─── EXERCISE MATERIALS
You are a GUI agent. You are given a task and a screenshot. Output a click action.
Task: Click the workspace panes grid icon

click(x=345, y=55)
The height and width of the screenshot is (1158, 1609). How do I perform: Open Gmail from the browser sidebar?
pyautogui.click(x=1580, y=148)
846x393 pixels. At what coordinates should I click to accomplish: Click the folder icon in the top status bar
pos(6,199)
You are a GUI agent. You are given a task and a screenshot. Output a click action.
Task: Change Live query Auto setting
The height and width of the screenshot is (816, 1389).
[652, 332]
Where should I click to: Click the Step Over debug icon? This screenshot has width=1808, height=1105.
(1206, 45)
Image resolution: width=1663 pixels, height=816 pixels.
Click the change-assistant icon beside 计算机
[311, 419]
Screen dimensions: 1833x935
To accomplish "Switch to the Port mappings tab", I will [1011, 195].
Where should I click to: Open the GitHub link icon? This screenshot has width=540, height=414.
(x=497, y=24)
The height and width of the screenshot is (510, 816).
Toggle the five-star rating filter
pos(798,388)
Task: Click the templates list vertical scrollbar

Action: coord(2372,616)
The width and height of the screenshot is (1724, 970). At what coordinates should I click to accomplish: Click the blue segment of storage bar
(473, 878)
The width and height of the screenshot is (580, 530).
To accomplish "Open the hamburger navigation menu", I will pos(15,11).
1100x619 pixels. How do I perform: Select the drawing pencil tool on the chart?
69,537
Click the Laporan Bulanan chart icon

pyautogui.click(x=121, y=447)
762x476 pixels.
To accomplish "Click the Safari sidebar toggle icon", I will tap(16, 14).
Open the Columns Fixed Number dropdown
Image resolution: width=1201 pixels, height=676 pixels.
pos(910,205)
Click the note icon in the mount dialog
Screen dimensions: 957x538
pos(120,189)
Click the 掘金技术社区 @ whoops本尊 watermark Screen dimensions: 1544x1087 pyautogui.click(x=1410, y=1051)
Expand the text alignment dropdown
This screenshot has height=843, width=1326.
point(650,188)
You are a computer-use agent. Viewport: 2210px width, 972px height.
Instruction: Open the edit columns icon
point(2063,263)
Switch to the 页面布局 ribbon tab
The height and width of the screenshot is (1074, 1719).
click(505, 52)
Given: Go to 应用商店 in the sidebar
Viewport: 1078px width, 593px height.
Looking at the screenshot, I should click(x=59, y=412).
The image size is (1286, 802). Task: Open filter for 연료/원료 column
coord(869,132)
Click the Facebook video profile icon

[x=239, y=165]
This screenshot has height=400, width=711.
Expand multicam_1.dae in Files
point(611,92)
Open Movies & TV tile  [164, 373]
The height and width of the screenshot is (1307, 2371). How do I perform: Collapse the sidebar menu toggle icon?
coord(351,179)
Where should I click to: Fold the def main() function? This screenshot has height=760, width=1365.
──────
WHAT IS REQUIRED
Please transcribe every entry above exactly as it appears.

WRITTEN SOLUTION
You are a GUI agent. You are given a task and a screenshot. Output a click action.
Task: Click the workspace panes grid icon

click(x=345, y=55)
The height and width of the screenshot is (1158, 1609). How do I perform: Open Gmail from the browser sidebar?
pyautogui.click(x=1580, y=148)
846x393 pixels. At what coordinates should I click to accomplish: Click the folder icon in the top status bar
pos(6,199)
You are a GUI agent. You are given a task and a screenshot. Output a click action.
Task: Change Live query Auto setting
The height and width of the screenshot is (816, 1389).
[652, 332]
Where should I click to: Click the Step Over debug icon? This screenshot has width=1808, height=1105.
(1206, 45)
Image resolution: width=1663 pixels, height=816 pixels.
Click the change-assistant icon beside 计算机
[311, 419]
Screen dimensions: 1833x935
To accomplish "Switch to the Port mappings tab", I will [1011, 195].
Where should I click to: Open the GitHub link icon? This screenshot has width=540, height=414.
(x=497, y=24)
The height and width of the screenshot is (510, 816).
Toggle the five-star rating filter
pos(798,388)
Task: Click the templates list vertical scrollbar

Action: coord(2372,616)
The width and height of the screenshot is (1724, 970). At what coordinates should I click to accomplish: Click the blue segment of storage bar
(473, 878)
The width and height of the screenshot is (580, 530).
To accomplish "Open the hamburger navigation menu", I will pos(15,11).
1100x619 pixels. How do I perform: Select the drawing pencil tool on the chart?
69,537
Click the Laporan Bulanan chart icon

pyautogui.click(x=121, y=447)
762x476 pixels.
To accomplish "Click the Safari sidebar toggle icon", I will tap(16, 14).
Open the Columns Fixed Number dropdown
Image resolution: width=1201 pixels, height=676 pixels.
pos(910,205)
Click the note icon in the mount dialog
Screen dimensions: 957x538
pos(120,189)
Click the 掘金技术社区 @ whoops本尊 watermark Screen dimensions: 1544x1087 pyautogui.click(x=1410, y=1051)
Expand the text alignment dropdown
This screenshot has height=843, width=1326.
point(650,188)
You are a computer-use agent. Viewport: 2210px width, 972px height.
Instruction: Open the edit columns icon
point(2063,263)
Switch to the 页面布局 ribbon tab
The height and width of the screenshot is (1074, 1719).
click(505, 52)
Given: Go to 应用商店 in the sidebar
Viewport: 1078px width, 593px height.
Looking at the screenshot, I should click(x=59, y=412).
The image size is (1286, 802). Task: Open filter for 연료/원료 column
coord(869,132)
Click the Facebook video profile icon

[x=239, y=165]
This screenshot has height=400, width=711.
Expand multicam_1.dae in Files
point(611,92)
Open Movies & TV tile  [164, 373]
The height and width of the screenshot is (1307, 2371). How do I perform: Collapse the sidebar menu toggle icon?
coord(351,179)
Where should I click to: Fold the def main() function? This screenshot has height=760, width=1365.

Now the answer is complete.